Fiscal Year 2019 Outlook
The following fiscal 2019 outlook is provided on a non-GAAP
basis and replaces all previous guidance.
The Company expects revenues for fiscal 2019 to increase at a
low-to-mid-single-digit rate from fiscal 2018.
In addition, the Company projects earnings per diluted share in
the range of $2.55 to $2.60. This guidance continues to reflect
cost savings resulting from expected synergies related to the Kate
Spade acquisition of $100 to $115 million as well as the impact of
distributor consolidations and buybacks and systems investments.
This guidance includes the expectation for net interest expense to
be in the area of $50 million for the year.
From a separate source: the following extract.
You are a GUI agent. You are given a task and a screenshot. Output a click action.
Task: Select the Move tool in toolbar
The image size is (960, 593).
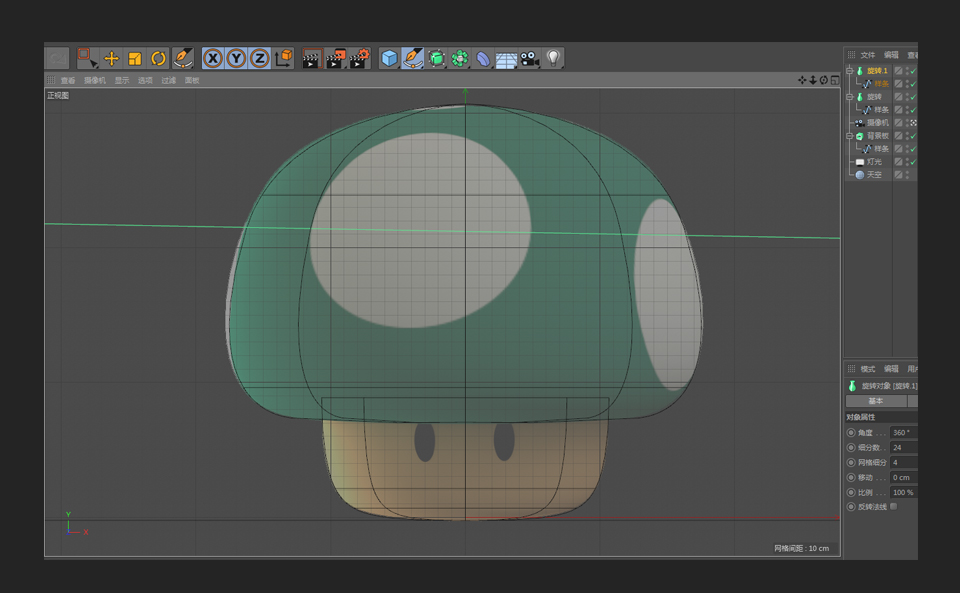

Further, the full year
fiscal 2019 tax rate is projected at about 18%.
Fiscal Year 2019 Outlook - Non-GAAP Adjustments:
The Company is not able to provide a full reconciliation of the
non-GAAP financial measures to GAAP presented in this release and
on the Company’s conference call because certain material items
that impact these measures, such as the timing and exact amount of
charges related to Integration and Acquisition and the costs
associated with the Company’s ERP implementation have not yet
occurred. Accordingly, a reconciliation of our non-GAAP financial
measure guidance to the corresponding GAAP measures is not
available without unreasonable effort. Where possible, the Company
has identified the estimated impact of the items excluded from its
fiscal 2019 guidance.
This fiscal 2019 non-GAAP guidance excludes (1) expected pre-tax
charges of approximately $35 million attributable to the Company’s
ERP implementation efforts; (2) estimated pre-tax Integration and
Acquisition charges of approximately $80 to $90 million (of which
approximately $15 million is estimated to be non-cash); and (3) the
impact of Tax Legislation of $9 million incurred in the second and
third quarters of fiscal 2019. The Company continues to refine its
integration plan and estimates for the ERP implementation
efforts.
Conference Call Details:
The Company will host a conference call to review these results
at 8:30 a.m. (ET) today, May 9, 2019. Interested parties may listen
to the conference call via live webcast by accessing
www.tapestry.com/investors on the Internet or calling
1-877-510-8087 or 1-862-298-9015 and providing the Conference ID
9287715. A telephone replay will be available starting at 12:00
p.m. (ET) today, for a period of five business days. To access the
telephone replay, call 1-800-585-8367 or 1-404-537-3406 and enter
the Conference ID 9287715. A webcast replay of the earnings
conference call will also be available for five business days on
the Tapestry website. Presentation slides have also been posted to
the Company’s website at www.tapestry.com/investors.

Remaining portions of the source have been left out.